▶ **Working data**

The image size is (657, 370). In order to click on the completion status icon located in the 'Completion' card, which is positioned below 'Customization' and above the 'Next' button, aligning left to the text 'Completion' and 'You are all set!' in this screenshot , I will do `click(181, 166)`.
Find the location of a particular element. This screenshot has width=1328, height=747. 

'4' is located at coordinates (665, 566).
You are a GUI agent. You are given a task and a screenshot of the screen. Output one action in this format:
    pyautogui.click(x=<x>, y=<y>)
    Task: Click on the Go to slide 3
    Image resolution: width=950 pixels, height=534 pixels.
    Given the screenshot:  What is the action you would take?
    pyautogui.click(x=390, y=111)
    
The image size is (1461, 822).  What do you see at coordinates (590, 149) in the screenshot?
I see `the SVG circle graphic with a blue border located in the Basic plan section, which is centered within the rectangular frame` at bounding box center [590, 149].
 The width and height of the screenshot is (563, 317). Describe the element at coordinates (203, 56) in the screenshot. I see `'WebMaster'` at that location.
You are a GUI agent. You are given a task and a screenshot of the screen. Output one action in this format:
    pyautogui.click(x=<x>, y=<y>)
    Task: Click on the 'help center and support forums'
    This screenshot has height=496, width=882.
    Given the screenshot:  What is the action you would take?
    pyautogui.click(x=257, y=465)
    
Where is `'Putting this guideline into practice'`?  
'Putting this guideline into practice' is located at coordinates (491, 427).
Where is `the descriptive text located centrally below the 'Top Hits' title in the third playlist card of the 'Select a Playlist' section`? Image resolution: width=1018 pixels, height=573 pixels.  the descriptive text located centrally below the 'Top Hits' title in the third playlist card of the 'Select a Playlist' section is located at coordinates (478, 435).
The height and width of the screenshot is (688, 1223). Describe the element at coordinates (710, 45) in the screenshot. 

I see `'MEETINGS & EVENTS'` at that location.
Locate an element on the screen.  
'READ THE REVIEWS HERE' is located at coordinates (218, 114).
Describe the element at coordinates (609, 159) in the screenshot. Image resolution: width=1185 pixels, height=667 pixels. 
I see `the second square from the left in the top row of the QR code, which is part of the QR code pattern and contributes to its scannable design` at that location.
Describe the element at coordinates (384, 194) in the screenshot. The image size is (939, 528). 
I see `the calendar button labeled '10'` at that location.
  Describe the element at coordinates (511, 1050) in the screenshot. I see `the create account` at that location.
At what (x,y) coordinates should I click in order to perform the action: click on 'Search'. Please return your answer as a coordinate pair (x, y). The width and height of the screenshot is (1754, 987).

▶ **Work to be completed**
Please write out the records word for word, beginning with the first line and continuing through the line that contains "coordinates (491, 427).", including that line.

▶ **Task response**
The image size is (657, 370). In order to click on the completion status icon located in the 'Completion' card, which is positioned below 'Customization' and above the 'Next' button, aligning left to the text 'Completion' and 'You are all set!' in this screenshot , I will do `click(181, 166)`.
Find the location of a particular element. This screenshot has width=1328, height=747. 

'4' is located at coordinates (665, 566).
You are a GUI agent. You are given a task and a screenshot of the screen. Output one action in this format:
    pyautogui.click(x=<x>, y=<y>)
    Task: Click on the Go to slide 3
    Image resolution: width=950 pixels, height=534 pixels.
    Given the screenshot:  What is the action you would take?
    pyautogui.click(x=390, y=111)
    
The image size is (1461, 822).  What do you see at coordinates (590, 149) in the screenshot?
I see `the SVG circle graphic with a blue border located in the Basic plan section, which is centered within the rectangular frame` at bounding box center [590, 149].
 The width and height of the screenshot is (563, 317). Describe the element at coordinates (203, 56) in the screenshot. I see `'WebMaster'` at that location.
You are a GUI agent. You are given a task and a screenshot of the screen. Output one action in this format:
    pyautogui.click(x=<x>, y=<y>)
    Task: Click on the 'help center and support forums'
    This screenshot has height=496, width=882.
    Given the screenshot:  What is the action you would take?
    pyautogui.click(x=257, y=465)
    
Where is `'Putting this guideline into practice'`?  
'Putting this guideline into practice' is located at coordinates (491, 427).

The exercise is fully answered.